§ TASK TO COMPLETE: Restate the data that follows exactly as it stands, beginning with the first line and ending with the line that contains "Click the orange".

§ MATERIALS PROVIDED:
=== Section Start ===

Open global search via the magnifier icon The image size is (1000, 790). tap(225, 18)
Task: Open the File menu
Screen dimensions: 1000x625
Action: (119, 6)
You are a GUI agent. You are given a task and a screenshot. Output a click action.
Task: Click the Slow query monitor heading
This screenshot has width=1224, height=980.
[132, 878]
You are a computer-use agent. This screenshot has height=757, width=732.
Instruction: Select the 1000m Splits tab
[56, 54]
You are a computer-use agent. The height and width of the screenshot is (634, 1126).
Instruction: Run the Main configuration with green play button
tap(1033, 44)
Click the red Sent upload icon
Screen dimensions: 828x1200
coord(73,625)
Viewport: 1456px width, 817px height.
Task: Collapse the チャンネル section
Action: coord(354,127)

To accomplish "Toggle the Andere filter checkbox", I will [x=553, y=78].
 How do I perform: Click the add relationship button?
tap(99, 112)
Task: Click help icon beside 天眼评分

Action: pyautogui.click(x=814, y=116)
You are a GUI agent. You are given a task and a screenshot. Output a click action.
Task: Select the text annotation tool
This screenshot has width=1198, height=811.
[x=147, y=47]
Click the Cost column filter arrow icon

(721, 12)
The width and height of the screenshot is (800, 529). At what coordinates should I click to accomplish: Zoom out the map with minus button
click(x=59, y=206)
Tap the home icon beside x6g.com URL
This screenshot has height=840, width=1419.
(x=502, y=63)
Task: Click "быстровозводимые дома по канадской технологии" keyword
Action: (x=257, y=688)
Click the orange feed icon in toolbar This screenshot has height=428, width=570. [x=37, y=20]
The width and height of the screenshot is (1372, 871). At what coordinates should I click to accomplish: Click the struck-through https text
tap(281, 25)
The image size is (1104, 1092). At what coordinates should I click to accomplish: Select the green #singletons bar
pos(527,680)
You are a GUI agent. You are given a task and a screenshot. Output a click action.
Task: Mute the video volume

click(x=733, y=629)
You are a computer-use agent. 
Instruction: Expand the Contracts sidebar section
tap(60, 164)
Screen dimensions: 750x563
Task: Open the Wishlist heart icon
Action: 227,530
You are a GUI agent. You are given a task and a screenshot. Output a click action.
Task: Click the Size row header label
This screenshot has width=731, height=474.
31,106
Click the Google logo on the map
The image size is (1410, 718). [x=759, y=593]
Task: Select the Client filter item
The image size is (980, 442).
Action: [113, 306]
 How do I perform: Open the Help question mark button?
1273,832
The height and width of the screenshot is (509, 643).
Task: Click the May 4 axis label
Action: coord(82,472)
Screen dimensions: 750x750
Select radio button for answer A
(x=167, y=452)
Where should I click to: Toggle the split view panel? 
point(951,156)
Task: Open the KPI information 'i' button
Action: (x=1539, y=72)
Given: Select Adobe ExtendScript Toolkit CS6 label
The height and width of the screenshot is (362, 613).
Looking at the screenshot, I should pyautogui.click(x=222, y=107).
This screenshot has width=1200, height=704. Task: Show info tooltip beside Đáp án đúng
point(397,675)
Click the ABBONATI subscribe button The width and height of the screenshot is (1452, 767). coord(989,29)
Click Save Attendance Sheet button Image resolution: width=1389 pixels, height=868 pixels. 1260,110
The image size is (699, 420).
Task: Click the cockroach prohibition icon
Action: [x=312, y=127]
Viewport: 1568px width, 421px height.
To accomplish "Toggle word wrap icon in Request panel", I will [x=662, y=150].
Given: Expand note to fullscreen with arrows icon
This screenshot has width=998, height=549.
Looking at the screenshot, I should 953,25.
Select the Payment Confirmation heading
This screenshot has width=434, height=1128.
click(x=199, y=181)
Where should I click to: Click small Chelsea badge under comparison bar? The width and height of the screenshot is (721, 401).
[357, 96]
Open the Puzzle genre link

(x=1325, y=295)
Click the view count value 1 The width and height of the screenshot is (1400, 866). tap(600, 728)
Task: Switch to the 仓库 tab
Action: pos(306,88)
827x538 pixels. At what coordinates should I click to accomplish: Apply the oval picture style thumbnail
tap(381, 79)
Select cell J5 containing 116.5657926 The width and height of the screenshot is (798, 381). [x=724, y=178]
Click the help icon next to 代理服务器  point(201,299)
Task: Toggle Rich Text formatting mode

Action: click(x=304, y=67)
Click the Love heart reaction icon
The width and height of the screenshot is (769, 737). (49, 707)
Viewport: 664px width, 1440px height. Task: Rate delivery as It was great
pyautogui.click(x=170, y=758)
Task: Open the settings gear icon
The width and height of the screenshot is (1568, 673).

=== Section End ===

§ THE COMPLETED TASK:
Open global search via the magnifier icon The image size is (1000, 790). tap(225, 18)
Task: Open the File menu
Screen dimensions: 1000x625
Action: (119, 6)
You are a GUI agent. You are given a task and a screenshot. Output a click action.
Task: Click the Slow query monitor heading
This screenshot has width=1224, height=980.
[132, 878]
You are a computer-use agent. This screenshot has height=757, width=732.
Instruction: Select the 1000m Splits tab
[56, 54]
You are a computer-use agent. The height and width of the screenshot is (634, 1126).
Instruction: Run the Main configuration with green play button
tap(1033, 44)
Click the red Sent upload icon
Screen dimensions: 828x1200
coord(73,625)
Viewport: 1456px width, 817px height.
Task: Collapse the チャンネル section
Action: coord(354,127)

To accomplish "Toggle the Andere filter checkbox", I will [x=553, y=78].
 How do I perform: Click the add relationship button?
tap(99, 112)
Task: Click help icon beside 天眼评分

Action: pyautogui.click(x=814, y=116)
You are a GUI agent. You are given a task and a screenshot. Output a click action.
Task: Select the text annotation tool
This screenshot has width=1198, height=811.
[x=147, y=47]
Click the Cost column filter arrow icon

(721, 12)
The width and height of the screenshot is (800, 529). At what coordinates should I click to accomplish: Zoom out the map with minus button
click(x=59, y=206)
Tap the home icon beside x6g.com URL
This screenshot has height=840, width=1419.
(x=502, y=63)
Task: Click "быстровозводимые дома по канадской технологии" keyword
Action: (x=257, y=688)
Click the orange feed icon in toolbar This screenshot has height=428, width=570. [x=37, y=20]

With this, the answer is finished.